Sunday, November 3, 2013

ENDER'S GAME

Ender’s Game (2013)
Grade: B+

Starring: Asa Butterfield, Harrison Ford, Hailee Steinfeld, Viola Davis, Abigail Breslin, Ben Kingsley, Aramis Knight, Moises Arias and Nonso Anozie
Premise: An intellectually-gifted boy is selected for membership at a school designed to train combat commanders. As he moves through the ranks, he comes to realize he may be humanity's only hope in the upcoming war with a powerful alien race.

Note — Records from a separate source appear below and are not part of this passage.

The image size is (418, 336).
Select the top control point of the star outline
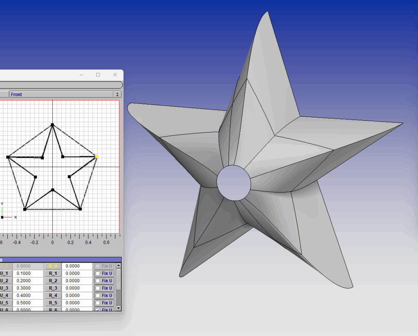[52, 124]
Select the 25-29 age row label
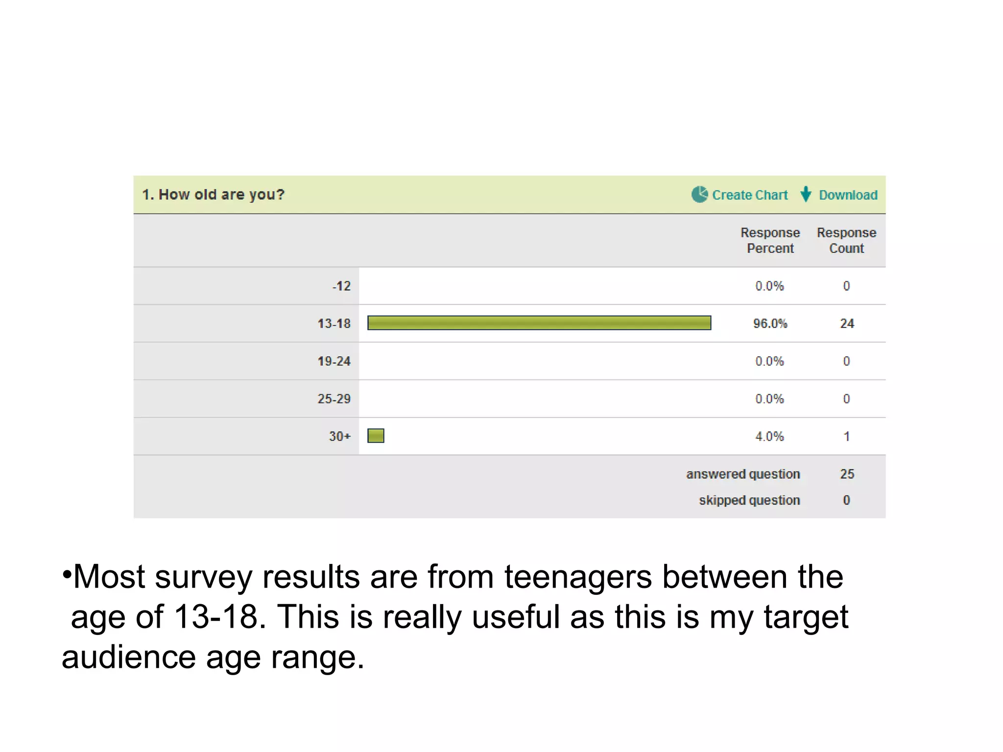Viewport: 1003px width, 752px height. 334,399
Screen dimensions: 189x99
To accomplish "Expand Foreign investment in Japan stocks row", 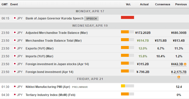I will 94,64.
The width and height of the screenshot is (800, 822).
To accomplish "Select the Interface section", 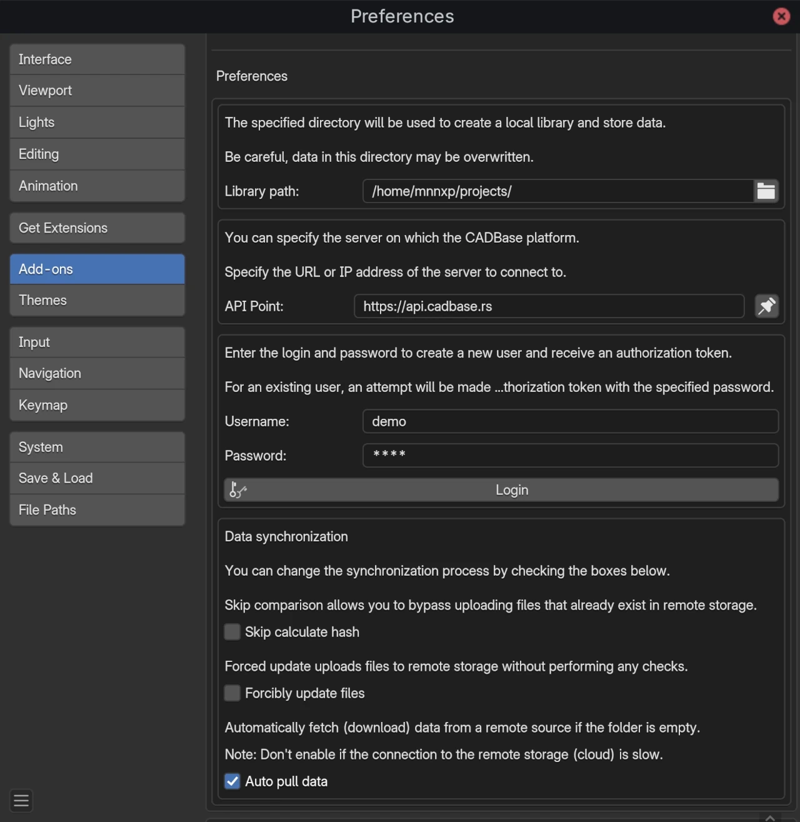I will click(97, 59).
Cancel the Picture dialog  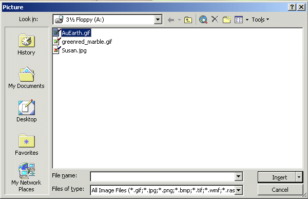click(280, 190)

Rated PG-13 for intense action and violent content, and some disturbing images

Rarely have I been so undecided and unsure of my feelings after one viewing of a movie as I was after I saw Ender’s Game last Thursday night. I’d been looking forward to seeing it for some time, but between being tired at the end of a long work day, and being unable to keep comparisons to the book (which I have read) out of my head, I didn’t quite know what to think. Immediately, I knew I’d need a second viewing. After all, it seemed to be a pretty faithful adaptation of Orson Scott Card’s enduringly-popular science fiction epic, and I’m somebody who traditionally hates movie adaptations of books because they tend to alter details. Yet I’m not a complete devotee of the book like some of my friends are, so I could watch the movie for the movie (this has memorably not been my mindset for movies past; so I've had some pretty vindictive responses to the likes of Harry Potter and Silver Linings Playbook for differing from their source material).

Well, after seeing Ender's Game again last night, I was roundly impressed. It’s unquestionably one of the most faithful big-screen adaptations of a book I’ve ever seen. Showing a flair for stunning visuals and giving tight focus to a few key characterizations, writer/director Gavin Hood’s film is a well-paced and well-acted adventure that really, above all, is a study of one boy’s very human heart.

Plot
Some fifty years after Earth was nearly conquered by an insectoid alien race called Formics, the world’s leaders have adopted a program in which gifted children are sent to special military schools and trained to think like military leaders. Some of them are even fitted with a cerebral monitor that allows government personnel in distant telecommunications rooms to see what they’re seeing, hear what they’re hearing, and see if they might have the temperament and habits to be a great leader. Andrew ‘Ender’ Wiggin (the very good Asa Butterfield) is one such boy, the third in his family to be ‘monitored’. His sweetheart sister, Valentine (Abigail Breslin), failed out of the ‘monitor’ program and the chance to go to an elite ‘battle school’ because she was too compassionate; his brother Peter (Jimmy Pinchak) failed because he was too aggressive. Ender might be smarter than either of them, but he doesn’t seem to have the guile to be a great military leader. But when he beats the tar out of a bigger, tougher classmate who mocks him for appearing to have failed out of the monitoring program early on, a gruff, no-nonsense colonel by the name of Graff (Harrison Ford) likes what he sees.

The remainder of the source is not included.